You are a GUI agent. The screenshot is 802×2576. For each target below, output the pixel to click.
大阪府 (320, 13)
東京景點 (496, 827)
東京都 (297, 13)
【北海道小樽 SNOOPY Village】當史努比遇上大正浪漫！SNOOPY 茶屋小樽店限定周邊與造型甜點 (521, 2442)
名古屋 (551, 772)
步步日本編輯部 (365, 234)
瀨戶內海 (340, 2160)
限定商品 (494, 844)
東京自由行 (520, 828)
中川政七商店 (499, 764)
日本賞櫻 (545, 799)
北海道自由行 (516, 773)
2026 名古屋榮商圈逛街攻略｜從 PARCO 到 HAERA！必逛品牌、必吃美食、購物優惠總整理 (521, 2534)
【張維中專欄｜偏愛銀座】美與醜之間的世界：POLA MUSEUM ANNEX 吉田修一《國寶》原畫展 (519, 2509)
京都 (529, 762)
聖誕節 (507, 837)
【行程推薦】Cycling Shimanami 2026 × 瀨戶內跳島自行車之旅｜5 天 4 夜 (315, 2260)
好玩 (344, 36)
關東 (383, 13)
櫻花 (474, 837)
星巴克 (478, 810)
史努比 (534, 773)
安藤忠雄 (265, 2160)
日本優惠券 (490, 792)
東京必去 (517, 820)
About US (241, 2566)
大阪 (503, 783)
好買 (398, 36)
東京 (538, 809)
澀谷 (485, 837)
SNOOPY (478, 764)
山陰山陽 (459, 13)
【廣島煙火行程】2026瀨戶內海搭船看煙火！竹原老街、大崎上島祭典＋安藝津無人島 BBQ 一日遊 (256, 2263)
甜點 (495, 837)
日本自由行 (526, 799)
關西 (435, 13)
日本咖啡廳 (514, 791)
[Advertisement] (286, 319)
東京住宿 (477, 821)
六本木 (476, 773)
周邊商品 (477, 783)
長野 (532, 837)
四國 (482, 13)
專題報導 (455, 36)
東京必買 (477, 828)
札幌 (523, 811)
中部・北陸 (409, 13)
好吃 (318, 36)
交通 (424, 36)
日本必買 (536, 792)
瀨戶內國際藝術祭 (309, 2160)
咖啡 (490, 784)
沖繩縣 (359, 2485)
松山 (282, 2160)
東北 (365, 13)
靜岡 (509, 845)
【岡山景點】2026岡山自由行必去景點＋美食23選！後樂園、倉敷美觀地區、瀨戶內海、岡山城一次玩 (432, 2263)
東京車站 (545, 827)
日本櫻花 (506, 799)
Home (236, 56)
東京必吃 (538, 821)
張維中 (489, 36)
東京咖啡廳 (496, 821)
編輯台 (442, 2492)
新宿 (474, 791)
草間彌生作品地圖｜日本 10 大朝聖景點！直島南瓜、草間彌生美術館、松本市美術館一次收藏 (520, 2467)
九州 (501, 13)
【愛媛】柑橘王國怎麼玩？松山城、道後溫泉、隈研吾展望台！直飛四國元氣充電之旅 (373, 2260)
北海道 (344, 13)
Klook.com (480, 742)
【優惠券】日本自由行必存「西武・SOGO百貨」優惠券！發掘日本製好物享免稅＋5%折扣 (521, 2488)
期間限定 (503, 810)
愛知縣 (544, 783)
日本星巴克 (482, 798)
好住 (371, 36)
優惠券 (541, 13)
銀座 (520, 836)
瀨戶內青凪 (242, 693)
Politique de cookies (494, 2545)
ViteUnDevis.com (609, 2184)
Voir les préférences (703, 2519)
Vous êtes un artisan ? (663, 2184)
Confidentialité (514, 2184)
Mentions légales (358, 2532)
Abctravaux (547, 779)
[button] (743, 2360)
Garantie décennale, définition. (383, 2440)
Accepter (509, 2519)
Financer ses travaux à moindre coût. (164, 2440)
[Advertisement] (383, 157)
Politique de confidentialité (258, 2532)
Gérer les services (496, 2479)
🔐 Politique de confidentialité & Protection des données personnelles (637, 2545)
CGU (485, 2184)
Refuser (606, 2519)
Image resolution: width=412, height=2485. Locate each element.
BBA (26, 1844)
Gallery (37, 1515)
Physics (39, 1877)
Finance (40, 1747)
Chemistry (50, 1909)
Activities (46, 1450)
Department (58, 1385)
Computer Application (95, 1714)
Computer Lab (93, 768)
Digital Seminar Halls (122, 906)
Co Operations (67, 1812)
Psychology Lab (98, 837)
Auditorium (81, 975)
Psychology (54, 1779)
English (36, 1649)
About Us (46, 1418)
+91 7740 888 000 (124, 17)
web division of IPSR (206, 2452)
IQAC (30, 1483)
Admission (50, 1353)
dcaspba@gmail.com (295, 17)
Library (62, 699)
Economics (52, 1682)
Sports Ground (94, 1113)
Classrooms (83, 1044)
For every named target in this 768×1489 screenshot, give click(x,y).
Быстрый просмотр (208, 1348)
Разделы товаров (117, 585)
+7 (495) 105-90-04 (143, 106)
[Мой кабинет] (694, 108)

###

*Exercise goal*. Can you add -136 to every coordinate in the answers and give all the material again, requests included, from the line that contains "史努比 (534, 773)" down to the line that contains "ViteUnDevis.com (609, 2184)"?

*Result of the exercise*.
史努比 (398, 637)
安藤忠雄 (129, 2024)
日本優惠券 (354, 656)
東京必去 (381, 684)
About US (105, 2430)
大阪 (367, 647)
好買 (262, -100)
東京 (402, 673)
澀谷 (349, 701)
SNOOPY (342, 628)
山陰山陽 (323, -123)
【廣島煙火行程】2026瀨戶內海搭船看煙火！竹原老街、大崎上島祭典＋安藝津無人島 BBQ 一日遊 (120, 2127)
甜點 (359, 701)
日本自由行 (390, 663)
關西 (299, -123)
日本咖啡廳 (378, 655)
[Advertisement] (150, 183)
東京住宿 (341, 685)
六本木 (340, 637)
周邊商品 (341, 647)
長野 (396, 701)
四國 (346, -123)
專題報導 (319, -100)
東京必買 (341, 692)
札幌 (387, 675)
中部・北陸 (273, -123)
好吃 (182, -100)
交通 (288, -100)
日本必買 (400, 656)
瀨戶內國際藝術祭 (173, 2024)
咖啡 (354, 648)
沖繩縣 (223, 2349)
松山 (146, 2024)
東北 (229, -123)
靜岡 (373, 709)
【岡山景點】2026岡山自由行必去景點＋美食23選！後樂園、倉敷美觀地區、瀨戶內海、岡山城一次玩 (296, 2127)
東京車站 (409, 691)
日本櫻花 (370, 663)
Home (100, -80)
東京必吃 (402, 685)
張維中 (353, -100)
東京咖啡廳 (360, 685)
編輯台 (306, 2356)
新宿 (338, 655)
草間彌生作品地圖｜日本 10 大朝聖景點！直島南瓜、草間彌生美術館、松本市美術館一次收藏 (384, 2331)
九州 (365, -123)
【愛媛】柑橘王國怎麼玩？松山城、道後溫泉、隈研吾展望台！直飛四國元氣充電之旅 (237, 2124)
北海道 (208, -123)
Klook.com (344, 606)
【優惠券】日本自由行必存「西武・SOGO百貨」優惠券！發掘日本製好物享免稅＋5%折扣 (385, 2352)
期間限定 (367, 674)
愛知縣 (408, 647)
日本星巴克 (346, 662)
好住 (235, -100)
優惠券 (405, -123)
銀座 (384, 700)
瀨戶內青凪 (106, 557)
Politique de cookies (358, 2409)
ViteUnDevis.com (473, 2048)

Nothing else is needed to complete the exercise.